Ilhan scored his third goal for the club in a heavy 4-1 defeat at the hands of Hougang United in the Young Lions' opening match of the 2020 Singapore Premier League season. As of April 2020, Ilhan has scored 3 goals in just 5 matches for the Young Lions.

Ilhan scored the first goal of the Young Lions' 2021 Singapore Premier League season, helping his team to a 3-3 draw against Balestier Khalsa FC. He ended the 2021 Singapore Premier League season with 7 goals in 18 league matches.

Ilhan notched 2 goals for the Young Lions before leaving for Albirex in the mid-season transfer window. In total, Ilhan has grabbed 13 goals in 33 games, a better strike rate than his older brothers, striker-turned-defender Irfan (eight in 43) and forward Ikhsan (10 in 52), managed during their time in the SPL.

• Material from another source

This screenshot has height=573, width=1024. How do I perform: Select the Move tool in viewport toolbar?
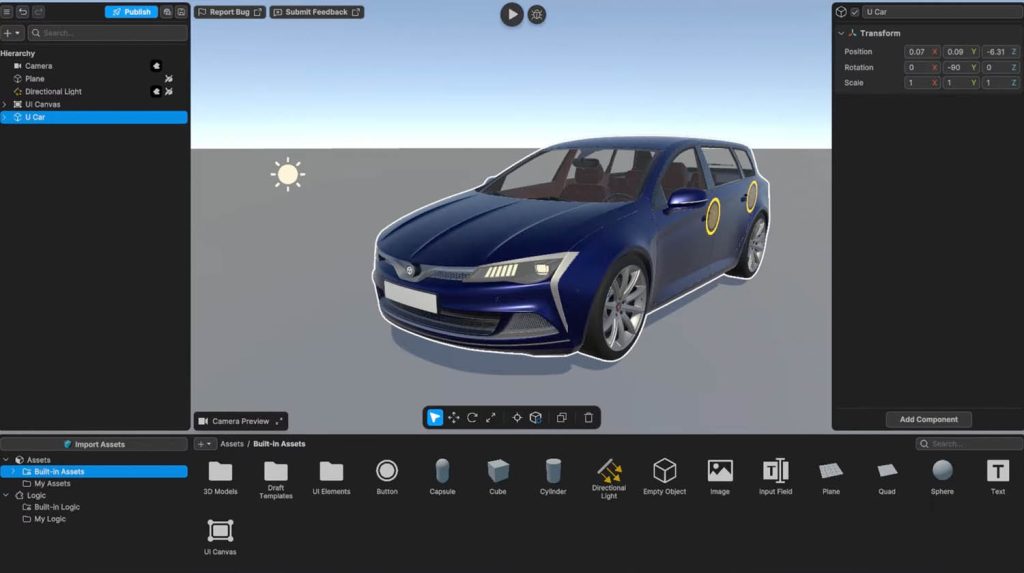(453, 418)
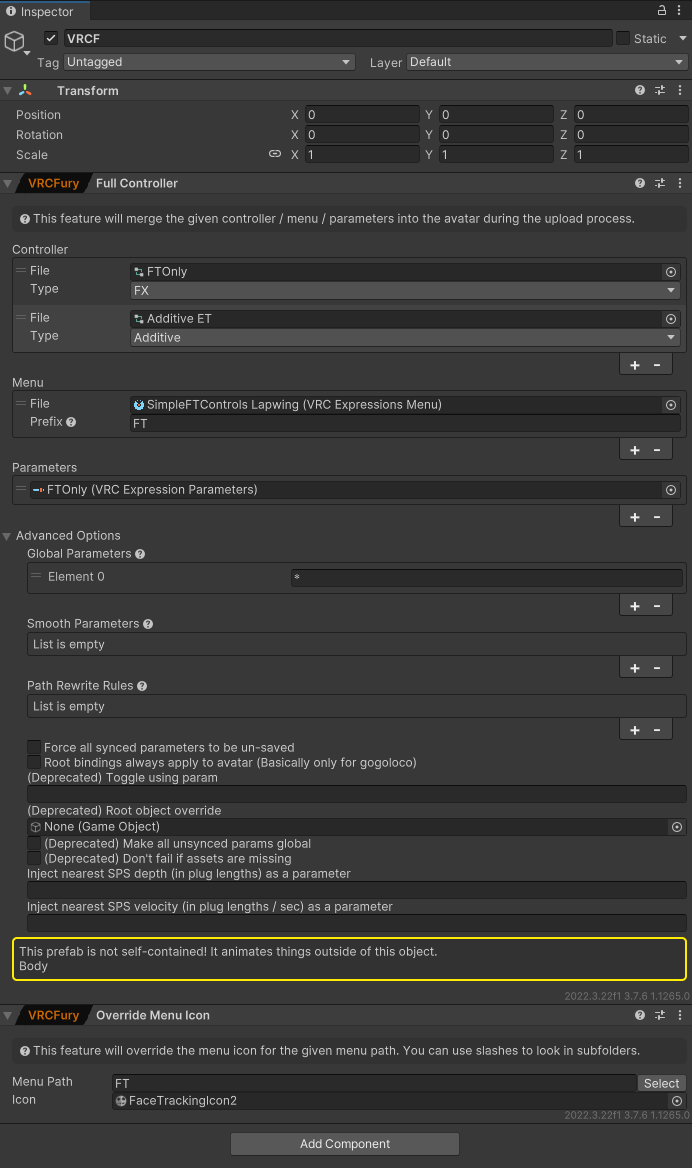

Albirex Niigata (Singapore)
On 21 April 2022, Albirex Niigata (S) confirmed they had signed Ilhan for the remaining 2022 season. Ilhan signed the contract which runs until the end of the 2022 season. Ilhan made his debut on 27 May 2022 in a 8–2 win against Geylang International. His presence after coming on changed the game and he was awarded the man of the match, where he was involved in 3 of the 5 Albirex goals after coming on for 22 minutes, showing his vision, strength and composure respectively. He also assisted and scored on his debut. In his first four games for the White Swans, Ilhan has already racked up three goals. Ilhan notched his first career hat-trick in his sixth game for the club, which included an outrageous bicycle kick that opened the scoring for Albirex. He has managed 12 goals in his first 11 matches for the Japanese side. Ilhan won the 2022 Singapore Premier League title with the White Swans, with 2 games to spare, helping his team's cause by averaging almost a goal a game with 14 goals for the White Swans since his arrival at Jurong East Stadium. Ilhan was rewarded for his efforts in the season as he clinched the SPL Young Player of the Year and the Goal of the Year awards, and was also named in the SPL Team of the Year.

Deinze 
On 12 December 2022, it was announced that Ilhan had signed for Belgian First Division B club K.M.S.K. Deinze and will join up with his new team after the conclusion of the 2022 AFF Championship. However, Ilhan sustained an ACL injury in the tournament, in which he could be out of action for six to nine months.

International career
Despite being only 17, Ilhan has been invited to train with the Singapore under-22 team. Ilhan received his first senior team training session in 2021. Ilhan played in an unofficial closed-door friendly against Afghanistan on 29 May 2021. Ilhan made his official international debut and started in the second-round of the 2022 FIFA World Cup qualifiers against Palestine on 3 June 2021. On his second cap against Malaysia on 26 March 2022, Ilhan played alongside his brothers Irfan and Ikhsan. It was the first time that the three Fandi brothers played in the same match for the national team together. It was also the first time in Singapore's history to have three brothers on the pitch for the national team.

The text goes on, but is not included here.